_EXERCISE INSTRUCTIONS_: Extract the lines from the one with "Given: Click the" to the one with "Looking at the", inclusive, and reproduce them without any change.

_RAW DATA_:
----
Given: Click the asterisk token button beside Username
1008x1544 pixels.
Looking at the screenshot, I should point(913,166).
----
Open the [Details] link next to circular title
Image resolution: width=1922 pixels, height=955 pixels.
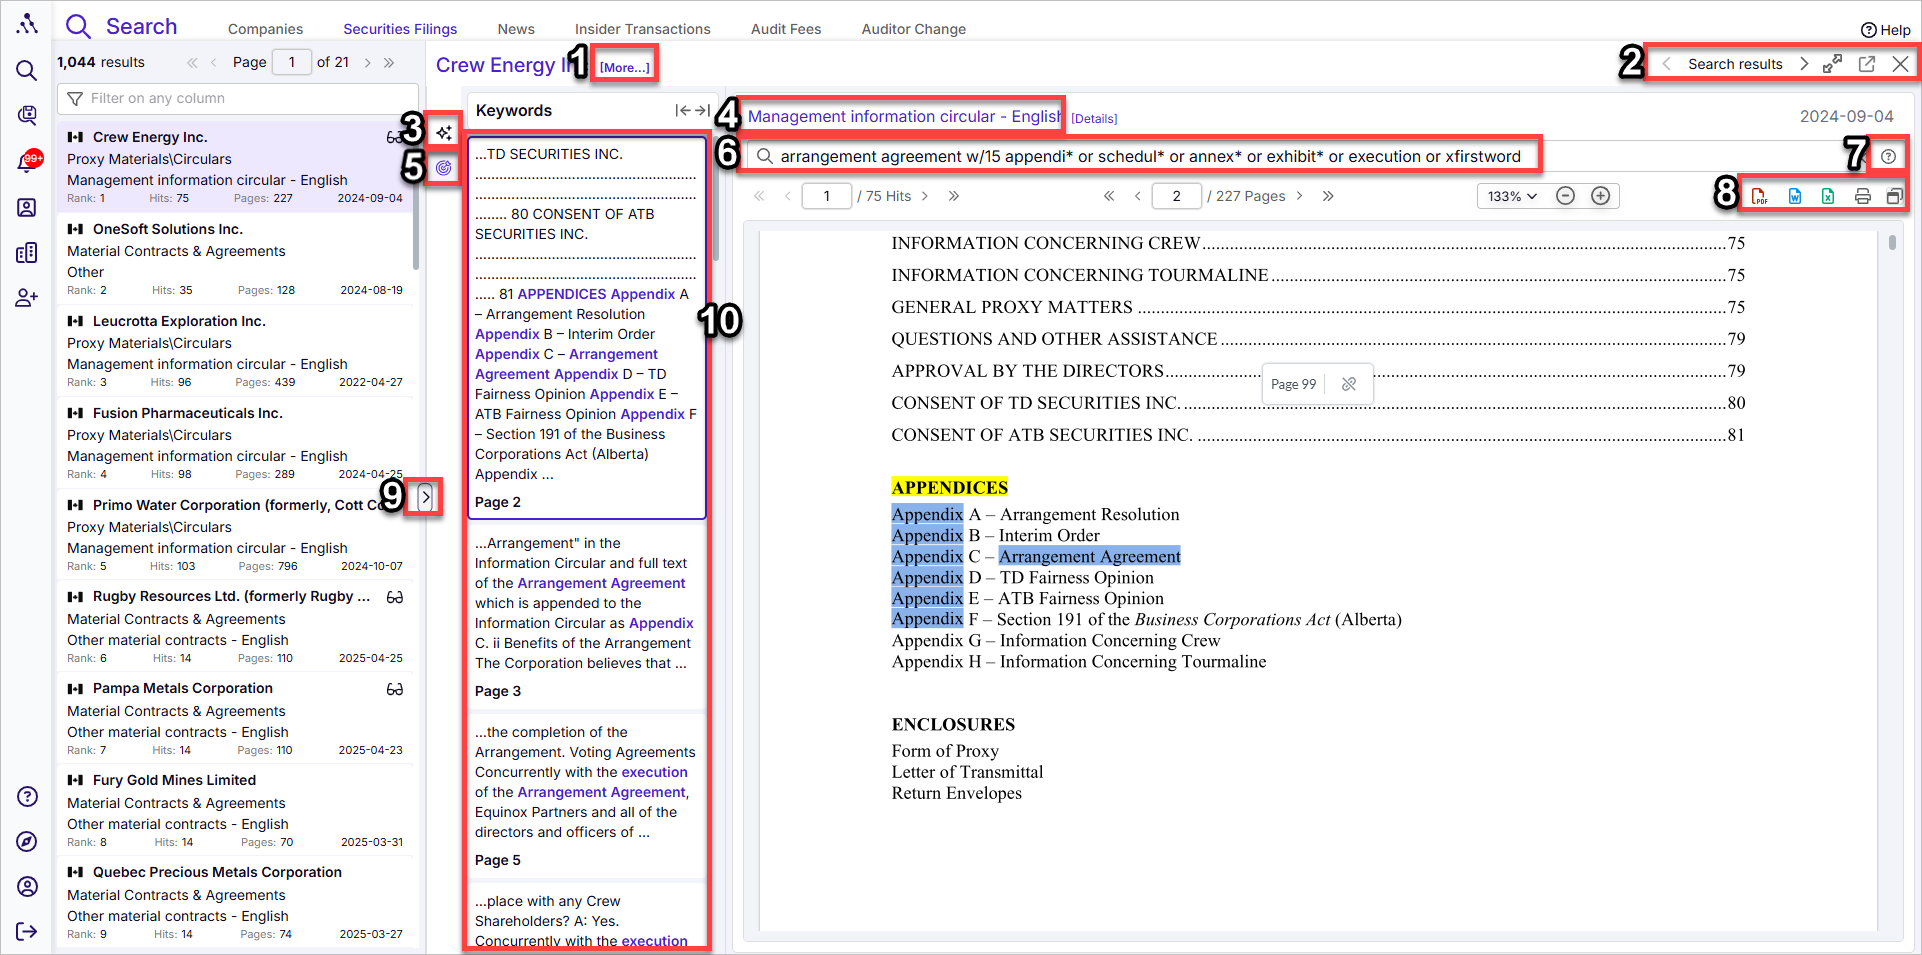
----
_RESPONSE FOR THIS EXERCISE_:
Given: Click the asterisk token button beside Username
1008x1544 pixels.
Looking at the screenshot, I should point(913,166).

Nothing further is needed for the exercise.